The "paradox": Special relativity says that physics is the same in reference frames that move at a uniform velocity relative to one another. Observers in any two frames moving relative to one another should not be able to make any observation that indicates which one is "actually" in motion. So, how is it that one of the twins (Prime) is younger than the other? Does this mean one of the twins was "actually" in motion while the other was not?
Like all such paradoxes the paradox is only apparent. In this case, Prime has actually taken a trip. That is, Prime has left the Frame of Reference of Unprime (feeling an initial acceleration at the beginning of the trip), then, after some time, Prime again feels an acceleration as Prime slows to a halt and turns around (boards the return train), again accelerating up to speed, then finally halting back at the original station. Prime has felt lots of accelerations; Unprime has felt no accelerations. Therefore, Prime did actually do something "out of the ordinary" --- it might not be unreasonable to find that Prime and Unprime have had different experiences.
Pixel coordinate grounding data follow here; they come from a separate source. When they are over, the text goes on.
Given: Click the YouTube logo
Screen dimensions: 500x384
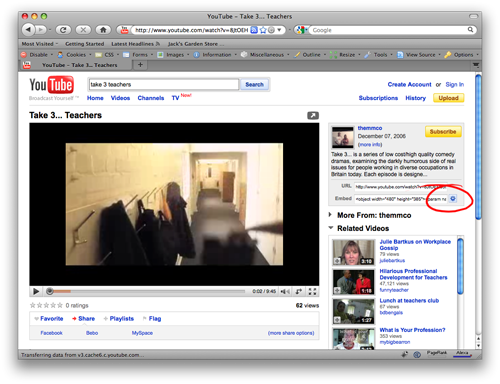Looking at the screenshot, I should [51, 85].
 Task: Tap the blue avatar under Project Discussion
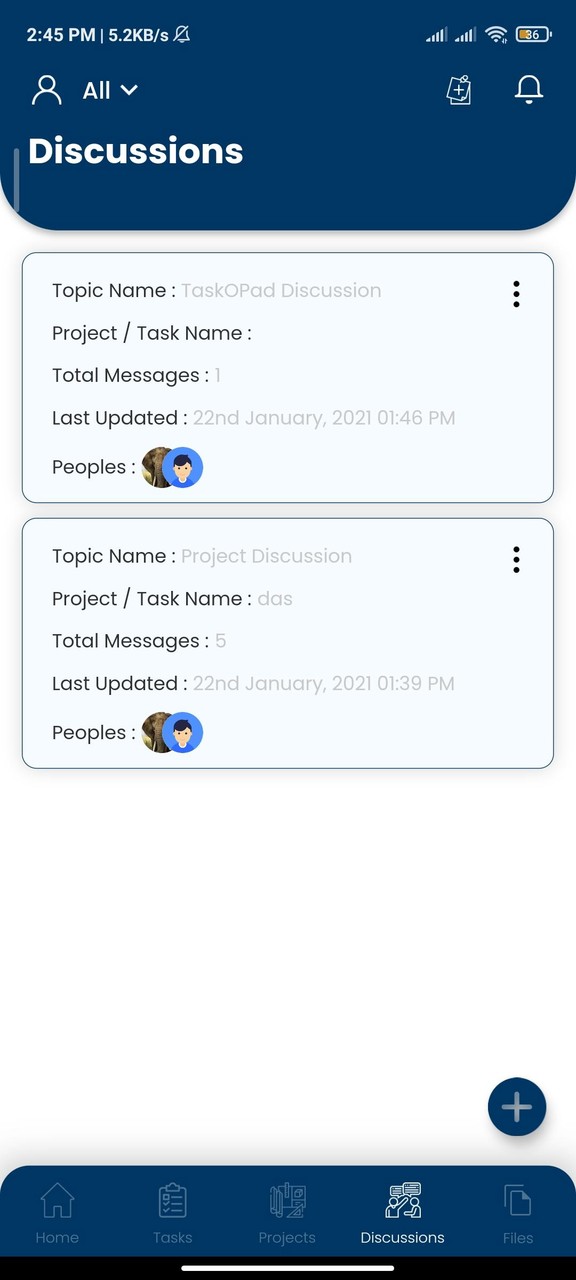185,732
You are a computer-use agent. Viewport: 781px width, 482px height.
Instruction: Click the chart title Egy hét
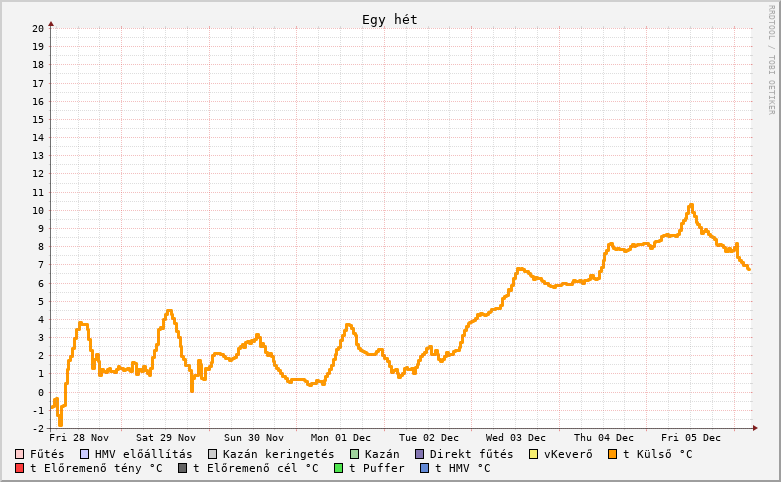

Indeed, it appears that Prime has experienced less time duration during the separation of the twins than Unprime has experienced.
However, it might be objected that although the two twins have had different experiences, it is not at all clear that one should be YOUNGER than the other! My objective here is to explain in detail exactly why Prime is not as old as Unprime when they meet up at the end of Prime's trip. The explanation is a bit involved, so don't be alarmed if you don't understand it all at first. Reread it a few times. You may need to consult an elementary text on Special Relativity for explanations of the Time Dilation, Lorentz Contraction, and Relativity of Simultaneity effects that I will use without explanation. In the explanation that follows, lengths and times as measured by Prime will have a "prime", or apostrophe attached to them to distinguish these measurements from those of Unprime. The bottom line of the explanation: after comparing notes about what they observe, both Unprime and Prime will agree that Prime has aged less than Unprime.
Let's ignore the duration of time during the accelerations undergone by Prime. Let's say these acceleration occur almost instantly, so we don't need to keep track of how long they take. (Of course, in reality such sudden accelerations would give Prime a very different experience than Unprime --- Prime would be killed! But let's ignore that problem.) As you will see, the accelerations therefore have NO BEARING on the quantitative difference in duration of the separation experienced by Prime and Unprime.
At the start, both Prime's and Unprime's wrist watches read the same time. Let's call that time t = t' = 0. In order to have some numbers to play with, let's say L = 1 light-year (a very, very distant train station!) and v = 0.80 c, in other words, v is 80% of the speed of light (c = the speed of light = 186,000 miles per second). The trains will be very fast.
When Prime momentarily stops and is about to change trains for the return trip, a photo is also taken of Prime's watch; this photo is also transmitted to Unprime (at the speed of light) so Unprime can take a look at it. The photo shows that Prime's watch reads t' = 0.75 years. Unprime understands this result since Unprime observed that Prime's wrist watch was running slowly while Prime was moving (at the start of the trip). So, of course less time would have elapsed on Prime's watch. Unprime even knows why: "I observed Prime's watch to be running slowly. Any clock I see moving, I would observe to be running slowly; it's an effect called Time Dilation. I can calculate exactly how much time should have elapsed on Prime's watch during Prime's trip to the distant station. The result is t'=(L/v)/g, where g is the Lorentz factor, and g = 1/sqrt(1-v^2/c^2) = 1/sqrt(1-0.8^2) = 1.6667. So, t' should be (1/0.8)/1.6667 = 0.75 years, exactly as I observe in this photo of Prime's watch." (I will use "sqrt" to mean "square root of" and I will use "^2" to mean "raised to the 2nd power".)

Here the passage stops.